O laudo mais recente, produzido por uma junta médica da Polícia Federal e encaminhado ao STF na sexta-feira (6), traz um panorama detalhado da saúde de Bolsonaro. O documento informa que ele apresenta doenças crônicas conhecidas, como hipertensão arterial, apneia obstrutiva do sono, obesidade clínica e aterosclerose. Também são mencionados refluxo gastroesofágico, queratose actínica e aderências intra-abdominais, estas relacionadas a cirurgias realizadas ao longo dos últimos anos, algumas delas amplamente noticiadas desde o atentado sofrido em 2018.

Apesar da lista extensa, os peritos foram claros ao afirmar que o quadro clínico está sob controle. Segundo o relatório, não há, neste momento, indicação de transferência para atendimento hospitalar. Os especialistas avaliam que as condições de saúde são compatíveis com a permanência no ambiente prisional, desde que haja acompanhamento médico regular e adoção de medidas preventivas adequadas.

Um ponto que chamou atenção no documento foi a exclusão do diagnóstico de depressão. Esse aspecto vinha sendo citado pela defesa em pedidos anteriores de flexibilização das condições de custódia. A junta médica concluiu que não há elementos técnicos que sustentem esse diagnóstico específico, o que pode pesar na análise do Supremo.

A decisão sobre um eventual pedido de prisão domiciliar caberá ao ministro Alexandre de Moraes, relator dos processos envolvendo o ex-presidente no STF. Ele deverá avaliar tanto o laudo da Polícia Federal quanto eventuais novos documentos apresentados pela defesa.

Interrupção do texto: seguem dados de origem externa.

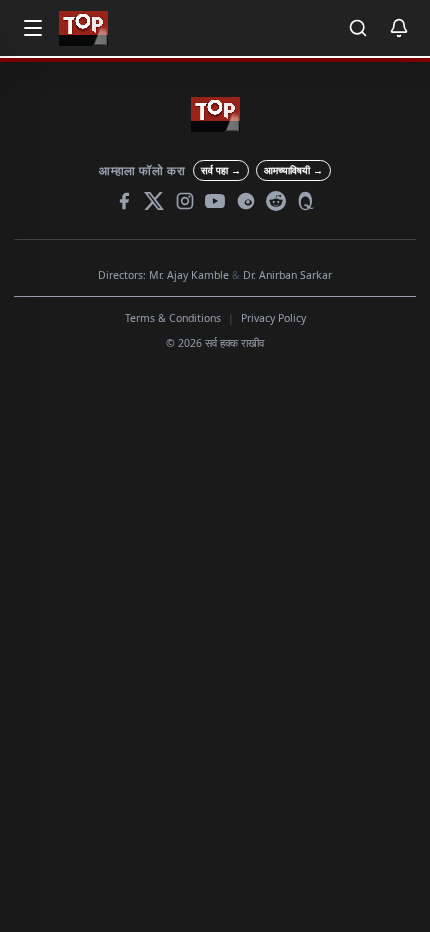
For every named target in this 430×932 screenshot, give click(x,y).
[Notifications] (399, 28)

A expectativa, segundo fontes do meio jurídico, é de que a decisão seja baseada estritamente nas conclusões técnicas e nos critérios previstos em lei para concessão de medidas alternativas.

Jair Bolsonaro está preso em regime fechado desde 22 de novembro, após um episódio envolvendo tentativa de violação da tornozeleira eletrônica que utilizava. Inicialmente, ficou detido na Superintendência da Polícia Federal, em Brasília, e depois foi transferido para o Complexo Penitenciário da Papuda, na ala conhecida como Papudinha. A condenação, proferida pela Primeira Turma do STF, fixou pena de 27 anos e três meses de prisão, em decorrência da liderança de uma tentativa de ruptura institucional.

Enquanto a defesa insiste no caráter humanitário do pedido, o caso reacende discussões mais amplas sobre saúde, sistema prisional e igualdade de tratamento perante a lei. Em um ambiente político já marcado por fortes polarizações, a decisão do Supremo será observada de perto, tanto por apoiadores quanto por críticos do ex-presidente, como mais um capítulo relevante da história recente do país.